• **What needs to be done**
From the entries below, return only the lines starting at the one that contains "Select Modules under ShopEngine" and ending at the one that contains "Focus the 项目名称 keyword input field", exactly as they stand.

Data excerpts:
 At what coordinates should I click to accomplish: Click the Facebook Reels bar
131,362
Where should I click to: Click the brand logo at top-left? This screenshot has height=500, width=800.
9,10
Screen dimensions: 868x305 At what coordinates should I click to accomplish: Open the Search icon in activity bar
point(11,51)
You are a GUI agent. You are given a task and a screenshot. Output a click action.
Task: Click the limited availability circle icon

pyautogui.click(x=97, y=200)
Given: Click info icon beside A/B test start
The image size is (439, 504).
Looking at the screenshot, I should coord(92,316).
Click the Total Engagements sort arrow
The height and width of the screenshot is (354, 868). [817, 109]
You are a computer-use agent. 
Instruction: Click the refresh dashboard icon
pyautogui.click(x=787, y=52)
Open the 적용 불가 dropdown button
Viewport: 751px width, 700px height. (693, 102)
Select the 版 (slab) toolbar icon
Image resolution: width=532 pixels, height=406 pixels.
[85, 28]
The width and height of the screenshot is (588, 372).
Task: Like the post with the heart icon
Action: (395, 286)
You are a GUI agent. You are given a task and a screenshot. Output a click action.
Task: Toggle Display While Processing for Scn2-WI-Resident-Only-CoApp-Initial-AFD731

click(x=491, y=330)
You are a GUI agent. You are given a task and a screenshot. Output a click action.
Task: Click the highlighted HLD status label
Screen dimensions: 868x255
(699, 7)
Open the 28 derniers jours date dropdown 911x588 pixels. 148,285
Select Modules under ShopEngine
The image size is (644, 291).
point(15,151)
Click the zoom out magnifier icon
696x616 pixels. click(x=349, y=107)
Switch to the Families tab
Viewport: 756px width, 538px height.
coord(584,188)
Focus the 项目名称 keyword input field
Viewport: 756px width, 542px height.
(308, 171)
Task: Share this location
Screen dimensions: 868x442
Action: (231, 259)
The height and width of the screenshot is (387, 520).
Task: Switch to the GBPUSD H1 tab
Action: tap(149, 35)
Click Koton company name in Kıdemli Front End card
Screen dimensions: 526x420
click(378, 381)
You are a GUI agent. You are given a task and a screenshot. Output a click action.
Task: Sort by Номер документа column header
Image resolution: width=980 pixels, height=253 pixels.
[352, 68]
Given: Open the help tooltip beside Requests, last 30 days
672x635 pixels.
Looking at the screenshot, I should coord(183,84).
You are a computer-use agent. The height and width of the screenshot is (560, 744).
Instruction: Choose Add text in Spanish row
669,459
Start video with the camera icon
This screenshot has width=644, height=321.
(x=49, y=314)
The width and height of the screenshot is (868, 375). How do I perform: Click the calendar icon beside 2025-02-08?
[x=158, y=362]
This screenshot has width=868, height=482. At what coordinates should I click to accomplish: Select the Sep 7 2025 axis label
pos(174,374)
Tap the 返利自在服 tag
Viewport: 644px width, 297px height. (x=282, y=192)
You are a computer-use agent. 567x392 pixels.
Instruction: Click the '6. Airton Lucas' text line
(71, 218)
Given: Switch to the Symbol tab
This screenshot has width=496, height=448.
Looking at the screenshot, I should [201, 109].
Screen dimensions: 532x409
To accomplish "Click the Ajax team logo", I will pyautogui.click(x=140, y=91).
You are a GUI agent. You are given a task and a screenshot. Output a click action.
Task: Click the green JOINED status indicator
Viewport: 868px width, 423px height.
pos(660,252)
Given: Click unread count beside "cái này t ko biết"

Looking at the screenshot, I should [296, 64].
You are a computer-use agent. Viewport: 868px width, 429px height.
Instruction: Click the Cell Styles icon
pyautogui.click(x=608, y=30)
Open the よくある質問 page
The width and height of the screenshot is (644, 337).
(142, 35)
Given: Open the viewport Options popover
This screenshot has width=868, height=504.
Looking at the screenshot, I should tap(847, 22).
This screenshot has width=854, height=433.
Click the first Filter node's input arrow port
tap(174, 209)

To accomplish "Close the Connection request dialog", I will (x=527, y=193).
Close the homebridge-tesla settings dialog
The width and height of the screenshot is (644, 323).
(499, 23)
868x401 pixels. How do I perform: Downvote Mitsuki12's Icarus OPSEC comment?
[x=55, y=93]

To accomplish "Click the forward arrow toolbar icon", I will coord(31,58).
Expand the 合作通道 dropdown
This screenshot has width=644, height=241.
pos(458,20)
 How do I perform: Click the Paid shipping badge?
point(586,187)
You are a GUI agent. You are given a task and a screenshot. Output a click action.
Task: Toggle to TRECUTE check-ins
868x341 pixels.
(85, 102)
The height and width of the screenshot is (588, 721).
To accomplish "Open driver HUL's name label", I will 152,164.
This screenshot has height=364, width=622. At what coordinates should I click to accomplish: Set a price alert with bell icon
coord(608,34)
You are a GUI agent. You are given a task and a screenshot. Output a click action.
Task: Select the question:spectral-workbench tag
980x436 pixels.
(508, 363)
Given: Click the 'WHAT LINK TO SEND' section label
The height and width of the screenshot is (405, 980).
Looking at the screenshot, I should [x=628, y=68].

• **Exercise solution**
Select Modules under ShopEngine
The image size is (644, 291).
point(15,151)
Click the zoom out magnifier icon
696x616 pixels. click(x=349, y=107)
Switch to the Families tab
Viewport: 756px width, 538px height.
coord(584,188)
Focus the 项目名称 keyword input field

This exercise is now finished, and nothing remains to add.